= Exercise directions =
Retype every record below exactly as it appears.

-----

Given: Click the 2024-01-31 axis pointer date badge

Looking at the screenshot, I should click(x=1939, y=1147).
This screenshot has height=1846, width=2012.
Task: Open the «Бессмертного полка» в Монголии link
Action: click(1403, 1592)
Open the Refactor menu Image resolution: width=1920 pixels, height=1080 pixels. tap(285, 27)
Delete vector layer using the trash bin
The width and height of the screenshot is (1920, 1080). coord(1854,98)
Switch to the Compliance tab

-----

= Response box =
Given: Click the 2024-01-31 axis pointer date badge

Looking at the screenshot, I should click(x=1939, y=1147).
This screenshot has height=1846, width=2012.
Task: Open the «Бессмертного полка» в Монголии link
Action: click(1403, 1592)
Open the Refactor menu Image resolution: width=1920 pixels, height=1080 pixels. tap(285, 27)
Delete vector layer using the trash bin
The width and height of the screenshot is (1920, 1080). coord(1854,98)
Switch to the Compliance tab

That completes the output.